When I’m reviewing my Twitter stream certain things catch my eye and I’m compelled to clink the link to read more. This morning I came a cross the situation of Air Berlin and a very bad customer service situation where a plane load of travelers were left without their luggage and many where either on holiday or business. A very bad situation for those customers. The title of the article promised a spectacular social media meltdown. I read the article over a couple of times and there wasn’t a spectacular social media meltdown that I could find.
When you run an organization providing services to the public, there are times when you aren’t going to be popular and people are going to be unhappy with you. Often very unhappy. And many times rightly so. You are not going to be liked all the time by everyone. People are going to take to social media to express their displeasure. That’s a given. And just part of doing business.
Airlines are no exception to here. They are a favorite topic on social media in regards to service and late flights. Airlines have a high volume of traffic by customers asking questions, needing help, and/or complaining. If you were to blackout the name of Air Berlin on the Twitter stream, it would pretty much look like any other airlines Twitter stream.
Air Berlin had a spectacular baggage fail on the ground. Ground crews weren’t equipped or perhaps empowered to assist customers in their time of distress. Looking at Air Berlin’s Twitter stream, they are engaging. I can’t comment if they can really solve the passengers situation; however, they are listening and responding. This isn’t a social media failure. This is a systems failure.

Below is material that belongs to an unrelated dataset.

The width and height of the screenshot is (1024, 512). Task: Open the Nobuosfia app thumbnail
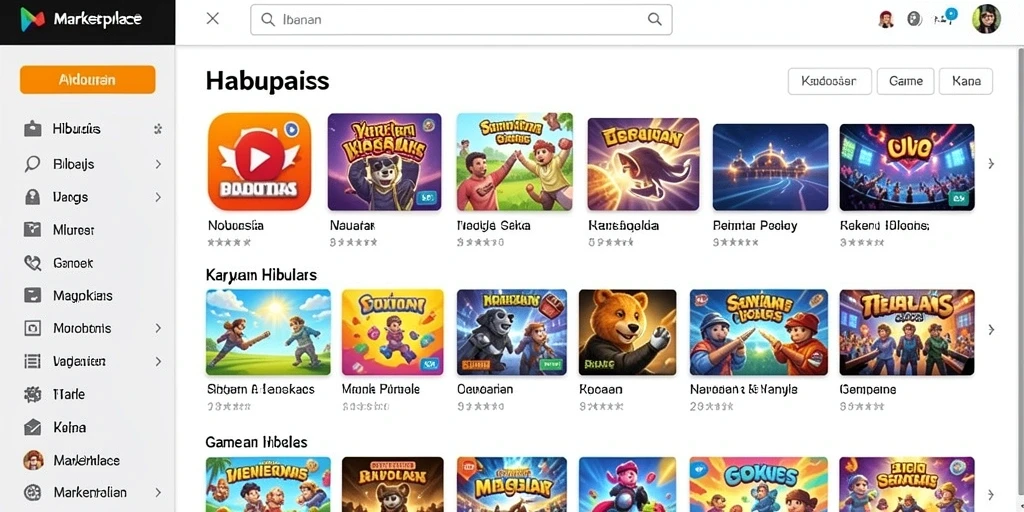coord(259,161)
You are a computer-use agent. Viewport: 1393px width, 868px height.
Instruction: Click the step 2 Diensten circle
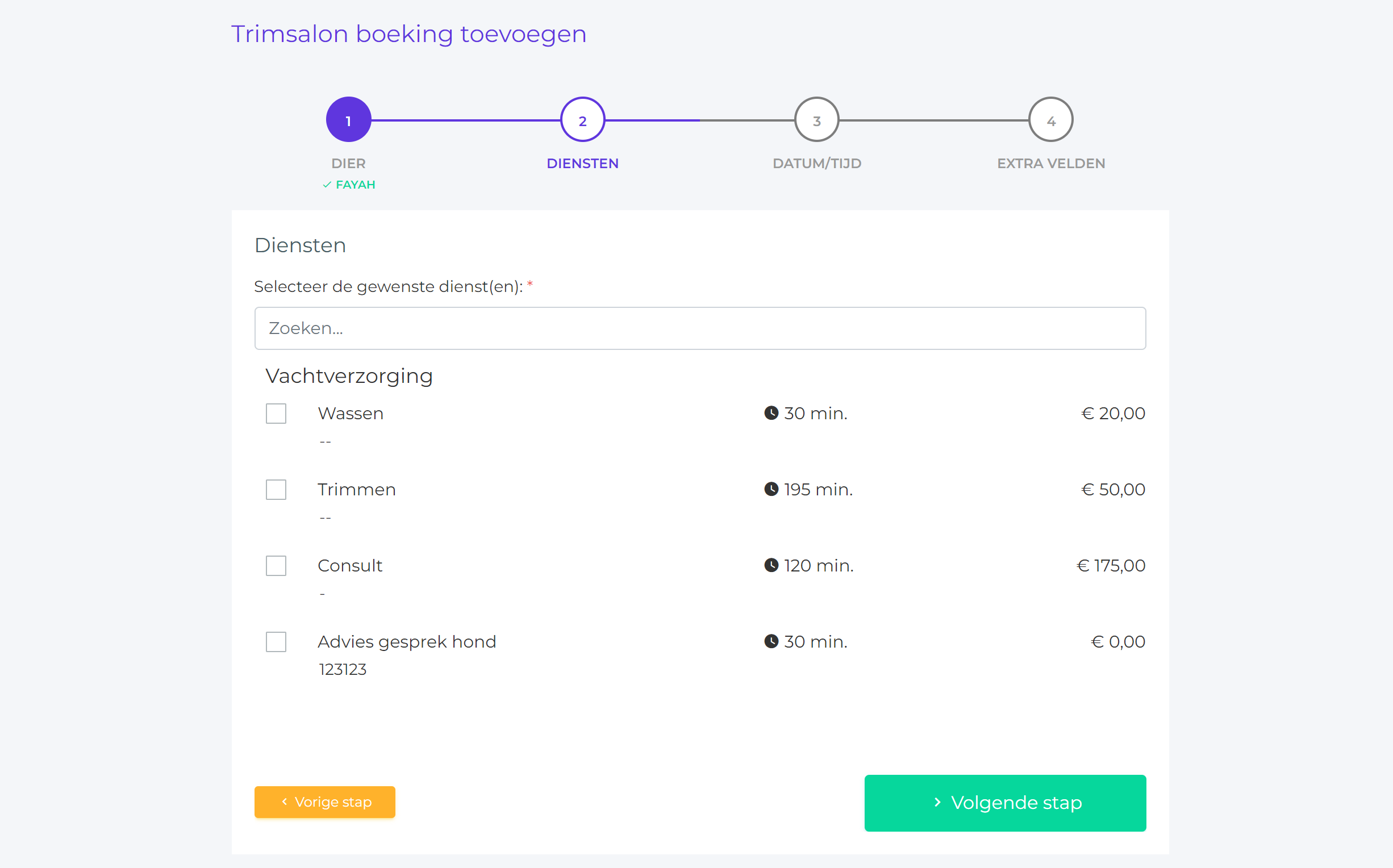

Most social media crises today aren’t really crises, but are headaches. It is very easy to get drawn into the echo chamber that social media creates. A crisis is an event that disrupts organizational operations and/or greatly damages the organization’s reputation, affecting its ability to conduct business. Most social media events do not do that. Social media can raise warning flags for organizations to structural issues the organization maybe having in providing a product or service. Companies need to be watching for those flags.